___ Record list ___

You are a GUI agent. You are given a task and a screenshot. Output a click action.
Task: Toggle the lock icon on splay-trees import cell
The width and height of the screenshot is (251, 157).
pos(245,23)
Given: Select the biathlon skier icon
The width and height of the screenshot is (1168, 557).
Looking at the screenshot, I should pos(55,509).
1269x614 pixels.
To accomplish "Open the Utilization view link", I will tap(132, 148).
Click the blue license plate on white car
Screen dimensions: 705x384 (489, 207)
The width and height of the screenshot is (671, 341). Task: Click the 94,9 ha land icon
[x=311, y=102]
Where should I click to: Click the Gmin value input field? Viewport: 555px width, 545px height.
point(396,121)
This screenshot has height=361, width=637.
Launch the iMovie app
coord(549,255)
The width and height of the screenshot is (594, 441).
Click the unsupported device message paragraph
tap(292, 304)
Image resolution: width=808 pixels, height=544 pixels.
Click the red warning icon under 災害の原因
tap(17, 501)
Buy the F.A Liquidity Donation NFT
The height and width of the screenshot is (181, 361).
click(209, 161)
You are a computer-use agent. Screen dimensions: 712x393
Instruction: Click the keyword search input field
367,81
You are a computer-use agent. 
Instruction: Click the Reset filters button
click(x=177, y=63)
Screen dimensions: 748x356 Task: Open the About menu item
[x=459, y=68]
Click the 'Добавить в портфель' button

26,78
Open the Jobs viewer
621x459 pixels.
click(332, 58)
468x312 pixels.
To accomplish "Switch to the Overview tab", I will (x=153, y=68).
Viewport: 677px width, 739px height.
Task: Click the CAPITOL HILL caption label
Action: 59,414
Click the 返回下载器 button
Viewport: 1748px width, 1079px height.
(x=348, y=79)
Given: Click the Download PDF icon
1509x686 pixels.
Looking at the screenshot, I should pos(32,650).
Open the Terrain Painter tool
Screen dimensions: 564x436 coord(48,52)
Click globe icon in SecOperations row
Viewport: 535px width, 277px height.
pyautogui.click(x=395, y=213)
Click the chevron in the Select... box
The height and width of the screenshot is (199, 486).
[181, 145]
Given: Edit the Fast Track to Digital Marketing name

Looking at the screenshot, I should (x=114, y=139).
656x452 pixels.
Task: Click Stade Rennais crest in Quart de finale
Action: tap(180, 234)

___

Your task:
Show every line from the entries above that contains the string "icon", copying each such line in full.

Solution for this task:
Task: Toggle the lock icon on splay-trees import cell
Given: Select the biathlon skier icon
The width and height of the screenshot is (671, 341). Task: Click the 94,9 ha land icon
Click the red warning icon under 災害の原因
Given: Click the Download PDF icon
Click globe icon in SecOperations row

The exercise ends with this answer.